Because torticollis impacts breastfeeding, prepare yourself to nurse in nonconventional positions. You may have to really feel this one out. Maybe your baby will only nurse while your semi reclined with her hips tilted one direction and you supporting her jaw in another position. Be creative and trust your intuition to guide you both.
When walking around, hold your baby facing away from your body. If your baby’s head tilts right, have her on a diagonal tilting to the left. If your baby’s head tilts left then hold her on the diagonal to the right.
Tummy time is also excellent.
You will need someone adept at body work for your baby to help with stretching exercises and you will want to perform stretching exercises at home.
When Should You Suspect That Your Baby Has Torticollis
Not when your baby is first born. Not when breastfeeding is going well.

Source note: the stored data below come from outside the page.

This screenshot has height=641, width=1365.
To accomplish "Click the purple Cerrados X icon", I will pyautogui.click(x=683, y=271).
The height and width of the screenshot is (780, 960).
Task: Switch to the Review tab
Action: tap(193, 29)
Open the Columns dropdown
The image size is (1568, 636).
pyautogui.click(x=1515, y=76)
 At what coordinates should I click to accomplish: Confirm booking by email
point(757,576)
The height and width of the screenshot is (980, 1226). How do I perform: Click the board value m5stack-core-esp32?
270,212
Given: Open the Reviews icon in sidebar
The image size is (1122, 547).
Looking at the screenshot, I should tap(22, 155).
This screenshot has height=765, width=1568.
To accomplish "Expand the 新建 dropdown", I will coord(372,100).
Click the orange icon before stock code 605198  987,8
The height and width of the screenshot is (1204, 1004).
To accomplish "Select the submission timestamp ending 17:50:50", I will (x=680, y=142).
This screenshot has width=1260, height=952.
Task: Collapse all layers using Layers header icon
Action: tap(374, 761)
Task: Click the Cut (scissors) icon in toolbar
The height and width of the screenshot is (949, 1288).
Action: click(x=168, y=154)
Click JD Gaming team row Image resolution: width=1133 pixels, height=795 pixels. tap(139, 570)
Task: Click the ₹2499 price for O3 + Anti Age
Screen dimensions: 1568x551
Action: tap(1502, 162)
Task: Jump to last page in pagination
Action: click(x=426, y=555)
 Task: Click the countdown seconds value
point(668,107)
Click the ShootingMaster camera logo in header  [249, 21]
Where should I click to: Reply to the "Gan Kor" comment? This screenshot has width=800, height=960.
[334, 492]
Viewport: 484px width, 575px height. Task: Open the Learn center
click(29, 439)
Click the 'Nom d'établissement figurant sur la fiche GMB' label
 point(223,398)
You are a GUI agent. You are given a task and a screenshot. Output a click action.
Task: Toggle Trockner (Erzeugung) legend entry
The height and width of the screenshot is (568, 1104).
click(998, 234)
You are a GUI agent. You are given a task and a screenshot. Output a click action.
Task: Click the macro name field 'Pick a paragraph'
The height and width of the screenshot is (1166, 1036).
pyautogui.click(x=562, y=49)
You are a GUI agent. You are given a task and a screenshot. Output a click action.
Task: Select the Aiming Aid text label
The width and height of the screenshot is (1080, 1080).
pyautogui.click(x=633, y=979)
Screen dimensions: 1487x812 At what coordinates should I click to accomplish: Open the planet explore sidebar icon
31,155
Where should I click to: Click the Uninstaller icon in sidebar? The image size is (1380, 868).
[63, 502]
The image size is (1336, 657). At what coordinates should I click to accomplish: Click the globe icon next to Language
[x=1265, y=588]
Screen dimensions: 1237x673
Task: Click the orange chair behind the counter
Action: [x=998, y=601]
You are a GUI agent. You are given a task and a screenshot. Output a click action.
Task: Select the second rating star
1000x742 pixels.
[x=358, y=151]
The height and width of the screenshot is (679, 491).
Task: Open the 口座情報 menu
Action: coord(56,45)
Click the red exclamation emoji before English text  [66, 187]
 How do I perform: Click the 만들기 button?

Not when you have just read this blog but you haven’t consulted anyone. Torticollis impacts breastfeeding. So, if breastfeeding has been a struggle, especially simply obtaining a latch– I’d recommend seeing a lactation consultant. From there you can tease it out together. As a mom, I never recommend trying to diagnose alone- even if you have a background in anatomy for professional reasons. We all need fresh eyes and a sounding board. I really believe you should have people in your corner that work with newborns. People such as lactation consultants, chiropractors, pediatricians, physical therapists….to name a few. All of those people or just one of those people can help you diagnose torticollis in your baby.
I would say, if you have seen an LC, worked on latching, gotten your baby a frenectomy (tongue tie release), tried every hold in the book and STILL struggle- torticollis impacts breastfeeding, so…this condition may be the culprit. Look closely and ask questions.
This link will take you to an expert in breastfeeding with torticollis.
A great article on torticollis.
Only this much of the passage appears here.